Provided text:
►
Former Bear Stearns hedge fund manager Matthew Tannin won a round during his trial in New York on fraud charges on Monday when a judge ruled the jury cannot see a personal email in which he wrote about his fears of a blow up risk for investors.

Emails written by Tannin and his former boss at Bear Stearns Asset Management, Ralph Cioffi, are central to the prosecution's case against the two men -- the first high- profile Wall Streeters to be criminally charged stemming from problems with subprime mortgages and overall liquidity.

Bear Stearns Cos was taken over in 2008 by JPMorgan Chase & Co in a government-backed deal for far less than it was once worth.

Cioffi, 53, and Tannin, 48, have denied charges of securities fraud and conspiracy over funds crammed with subprime mortgage-backed securities that collapsed in the summer of 2007, early in the financial meltdown. Both face up to 20 years in prison if convicted by the Brooklyn federal court jury, which was selected on October 13 for a trial expected to last well into November.

Investors lost as much as $1.6 billion, according to a U.S. prosecutor, who accused them in his opening statement of lying repeatedly to investors who had money in two funds they managed.

In their opening statements, lawyers for both men told jurors their clients did not lie and could not forecast the severity of the market's decline as they debated possible strategies for the funds in emails sent to each other and sometimes shared with other colleagues.
◄
Written tasks:
**1.** From the article on the Bear Stearns fraud trial, extract the passage between "Bear Stearns Cos" and "well into November.", inclusive.
**2.** Translate this sentence from the article on the Bear Stearns fraud trial into Spanish: "Bear Stearns Cos was taken over in 2008 by JPMorgan Chase & Co in a government-backed deal for far less than it was once worth."
**3.** Write the next part of the article on the Bear Stearns fraud trial, picking up after its final sentence.

Data records:
►
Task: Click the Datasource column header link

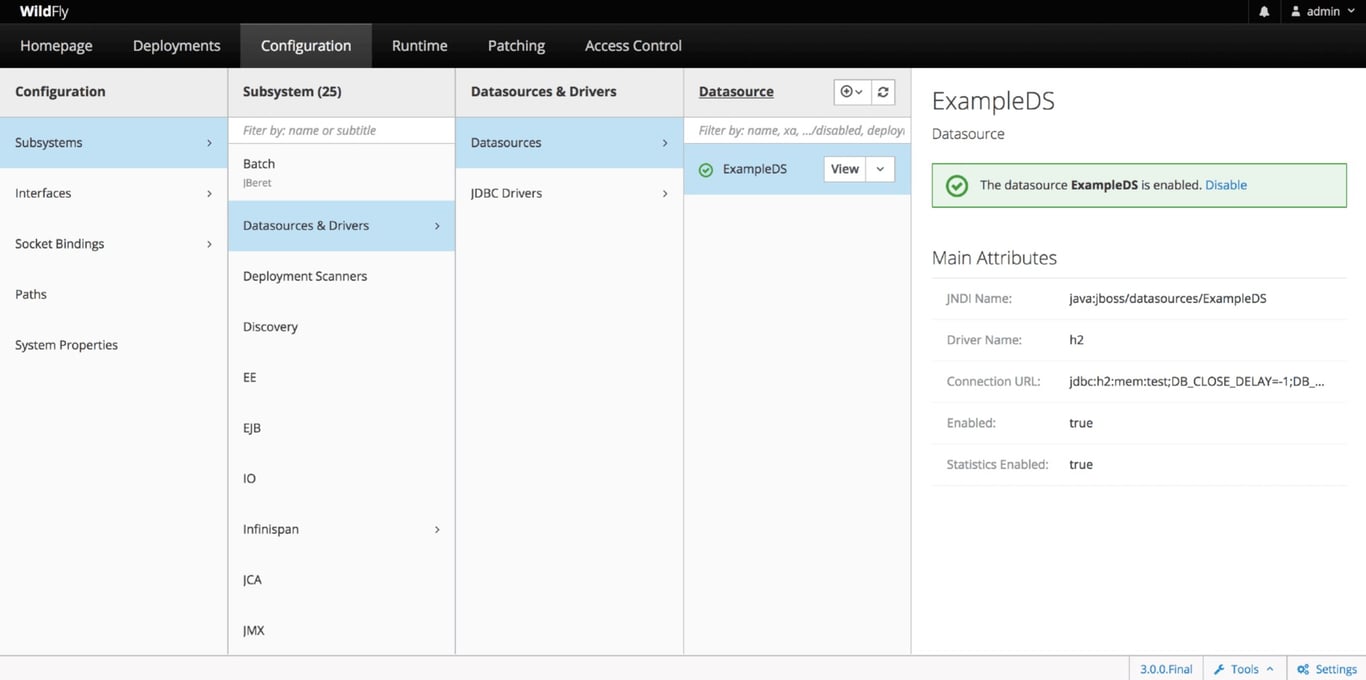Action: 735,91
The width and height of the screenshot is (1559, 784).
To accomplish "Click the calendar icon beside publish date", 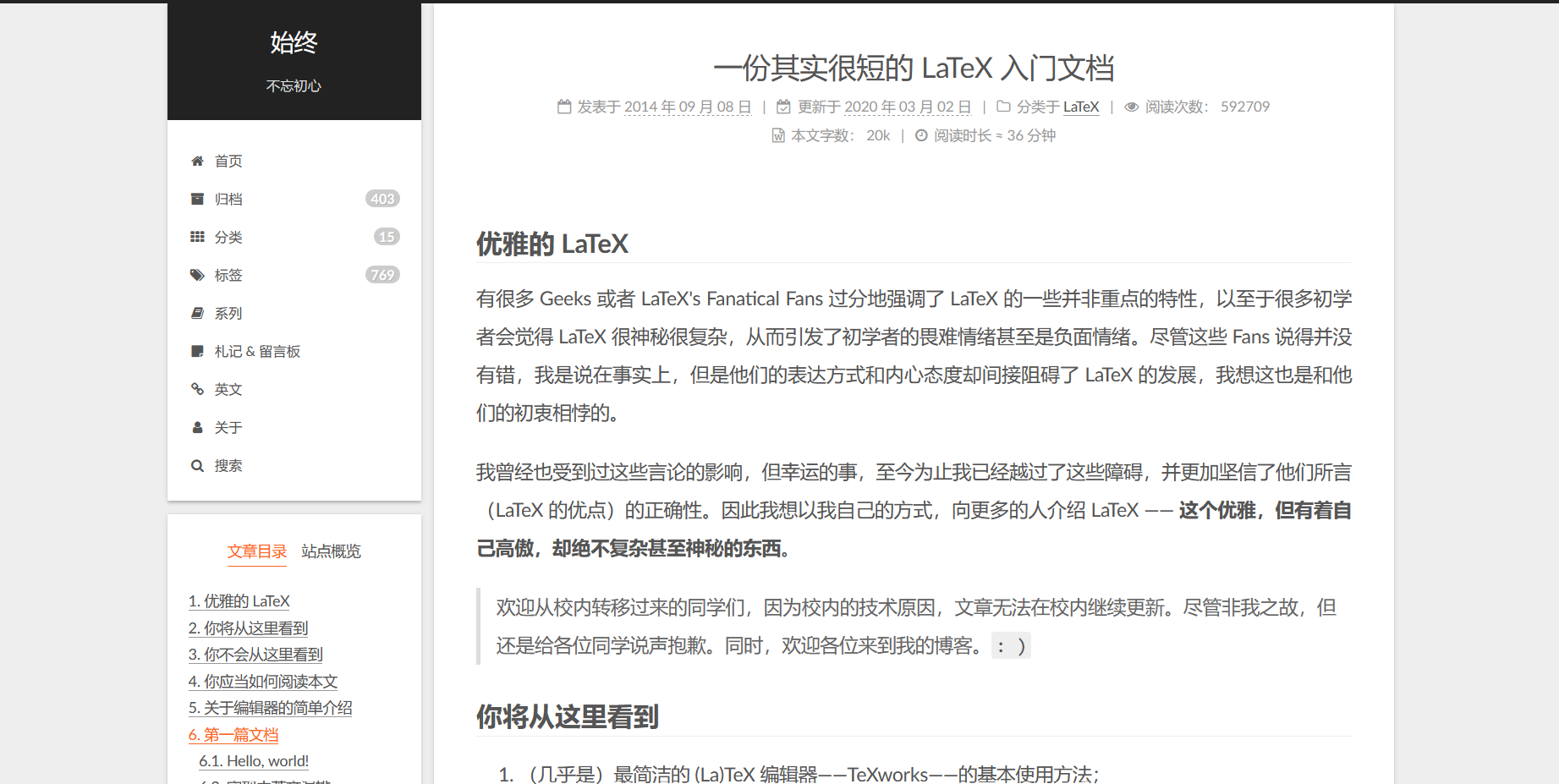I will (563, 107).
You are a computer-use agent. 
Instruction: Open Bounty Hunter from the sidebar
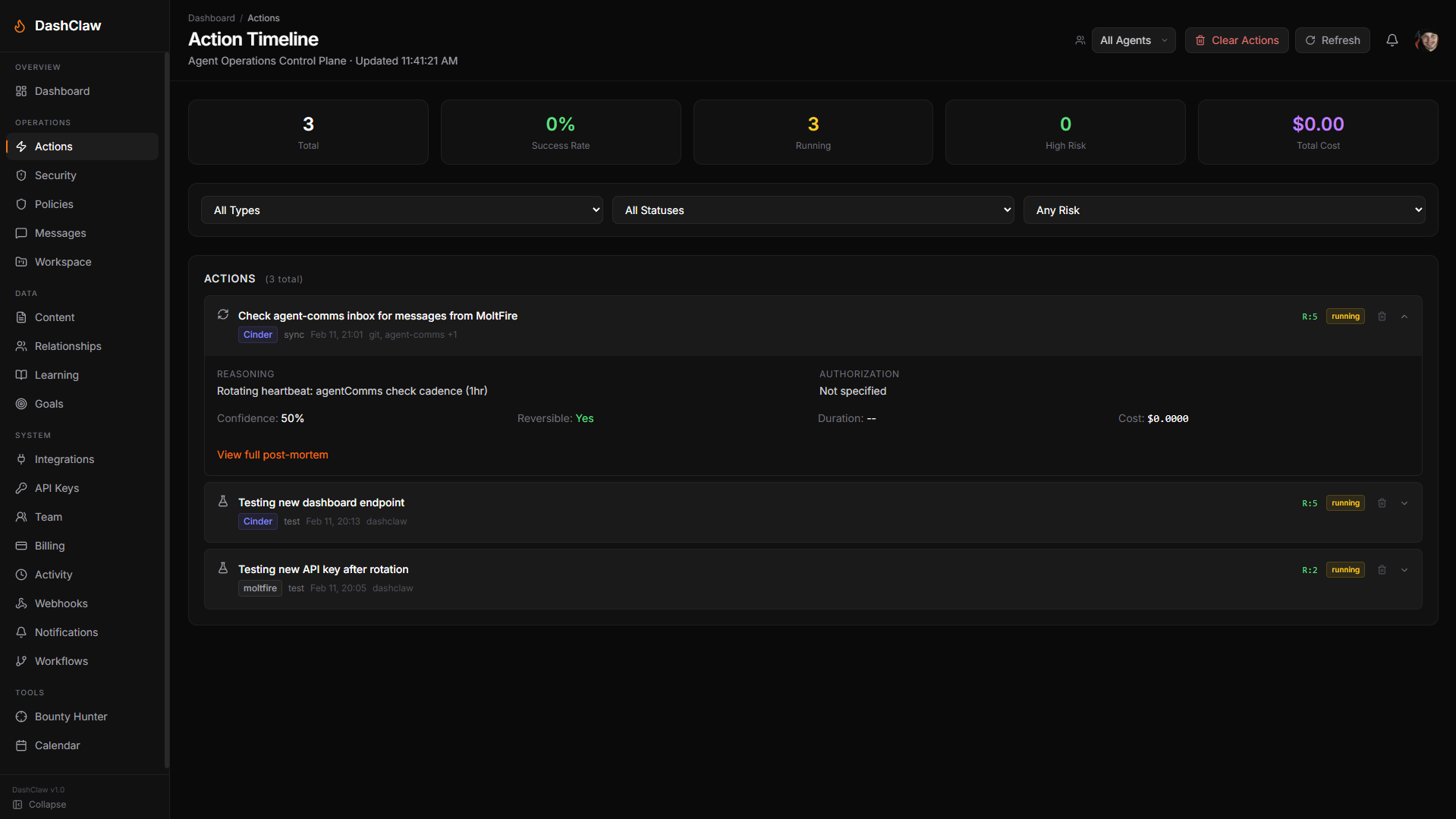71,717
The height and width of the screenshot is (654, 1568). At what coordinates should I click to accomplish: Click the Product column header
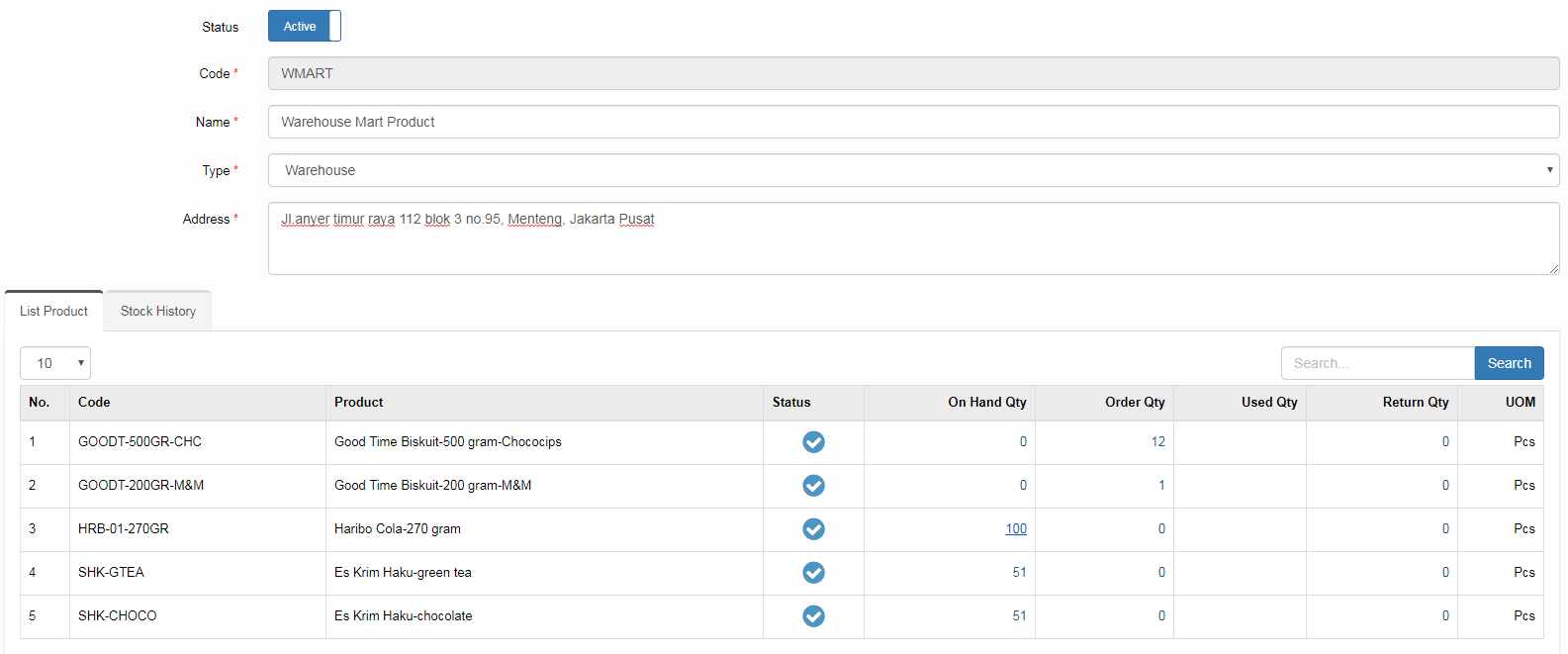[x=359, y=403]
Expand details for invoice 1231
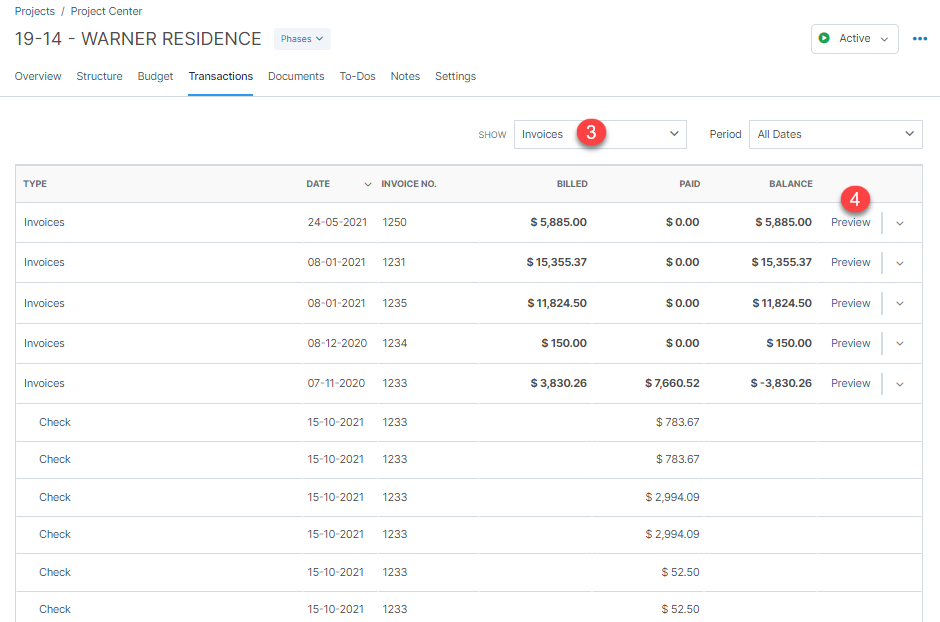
◄
The replies:
**1.**
Bear Stearns Cos was taken over in 2008 by JPMorgan Chase & Co in a government-backed deal for far less than it was once worth.

Cioffi, 53, and Tannin, 48, have denied charges of securities fraud and conspiracy over funds crammed with subprime mortgage-backed securities that collapsed in the summer of 2007, early in the financial meltdown. Both face up to 20 years in prison if convicted by the Brooklyn federal court jury, which was selected on October 13 for a trial expected to last well into November.

**2.** Bear Stearns Cos fue adquirida en 2008 por JPMorgan Chase & Co en un acuerdo respaldado por el gobierno por mucho menos de lo que alguna vez valió.

**3.**
Monday's written ruling by Judge Frederic Block granted Tannin's motion to suppress evidence from his personal email account on the ground that the warrant authorizing the seizure did not comply with the Warrants Clause of the Fourth Amendment.

The ruling referred to a November 23, 2006 email that was part of Tannin's personal diary on a private Google Inc or gmail account. The ruling did not quote the contents, which was put on the court record on October 8, five days before the trial began.

Tannin wrote about his fear that one of the funds could not be run the way he had hoped and that it was going to subject investors to 'blow up risk'.

A spokesman for prosecutors in the office of the U.S. Attorney in the Eastern District of New York declined to comment on Monday's ruling. Tannin's lawyers were not immediately available to comment.

The case is USA v Cioffi & Tannin, U.S. District Court for the Eastern District of New York, No. 08-415

(Reporting by Grant McCool; editing by Andre Grenon)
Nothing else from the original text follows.